# Weekend wore me out!



## JohnT (Jun 23, 2014)

This was a perfect weekend! The weather was nice and I spent most of it outside, cooking, and sipping wine. My grocey bill for this weekend was about $220. Sounds like a lot, but here is what we had..

*Friday night {first three pictures}* - (cooked for my wife and my niece Irena)- Romane, acacado, and strawberry salad in a basalmic vinegrette, bacon wrapped pork tenderloin, rice pilaf, sweet corn (rather small and pathetic). Everything done on the grill (even the rice). Note the juices as the tenderloin rests and the pinkish hue after I cut it. Came out perfect!Man, was that good!




*Saturday Night {The next four pictures}*- During last year's fall crush, My niece's (Nadia) boyfriend was such a big help that I promised him a special meal. Saturday was the day that I paid up. When asked, he could not decide if he wanted seafood or steak. My suggestion was "why not have both"? Not surprisingly, he agreed... They came at 2pm and stayed until around midnight.

*Appetizer:* Fresh tomato bruschetta (diced tomatoes, green onions, with olive oil, balsamic vinegar, salt, pepper, and a S%^T load of fresh chopped basil (harvested from my deck).

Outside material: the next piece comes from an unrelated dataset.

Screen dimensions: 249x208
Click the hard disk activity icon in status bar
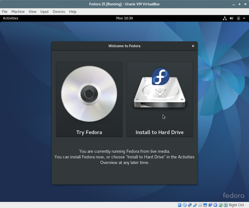[x=180, y=205]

We eat this "salsa style" spooning it out of a bowl and onto thin, mouth sized slices of fresh crusty bread. 

*First course:* A soup/stew... in a case iron pot (on the grill) I sautéed onion, celery, bell pepper, and smoke Cajun sausage in a little bit of olive oil. when soft, I added 2/3 of a bottle of white wine, 2 cups of chicken stock, and some thyme (again, cut right from my deck garden). let that come to a full boil and continue to cook for about 15 minutes. I then added a 50 count bag of little neck clams and continued to cook for 5 minutes. I then stirred in a 1/2 pound of jumbo shrimp, and continued to cook for another 3 minutes. Served in a bowl with plenty of crusty bread to help sop up all of that lovely broth. was yummy!

*Entrée:* 2" thick Filet Mignon (bacon wrapped) and 6oz lobster tail cooked on the grill. served with dirty rice. First time ever grilling a lobster tail and MAN, was that good. The filet may seem burnt, but it was not. The bacon gives the filet (a very lean cut) a buttery flavor and a nice dark bark (on the outside).

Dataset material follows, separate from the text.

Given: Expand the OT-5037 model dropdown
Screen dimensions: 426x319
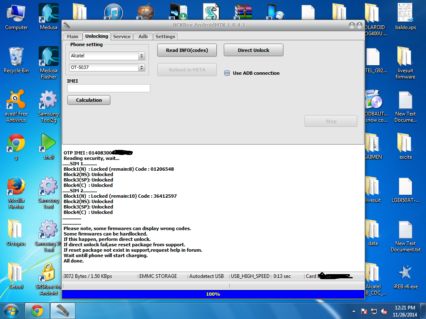Looking at the screenshot, I should click(x=142, y=67).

*Dessert*: A blueberry/strawberry crustad with crème anglais. Made from scratch right down to the crust.



*Sunday:* The family gathered at my folk's house (they have an in ground pool and TWO bbq grills). There were 15 of us. We ate, swam, and played bocci ball. I cooked again (in honor of my mother's birthday this Thursday). (sorry, I was too busy to take pictures). What a great time!

We had simple grilled London broil (two of them), baked potatoes done on the top rack of the grill, a large pork tenderloin, a goat cheese salad, Mac and cheese (for the kids), and mushroom/onion kababs.



I made the most of this weekend. Slept solidly on sunday night and I was actually smiling on the way into work!


----------



## bkisel (Jun 23, 2014)

Just taking the pictures and writing the post would have worn me out!


----------



## Kraffty (Jun 23, 2014)

John, I consider myself an excellent cook but your menus and pictures of the finished food just blow me away. You have some very lucky family members.
Mike


----------



## JohnT (Jun 24, 2014)

Kraffty said:


> John, I consider myself an excellent cook but your menus and pictures of the finished food just blow me away. You have some very lucky family members.
> Mike


 
Thanks for the kind words Kraffty. The first three pictures were taken by me (cell phone) and are not nearly as good as the last four pictures (taken by my niece). 

My niece has an eye! She should really go back to school and become a photo journalist.


----------



## Elmer (Jun 24, 2014)

Next time I pass through Jersey I am stopping in for a bite!

Who eats better than John?

No-one, that's who!


----------



## JohnT (Jun 24, 2014)

Elmer said:


> Next time I pass through Jersey I am stopping in for a bite!
> 
> Who eats better than John?
> 
> No-one, that's who!


 

You are welcome any time!


----------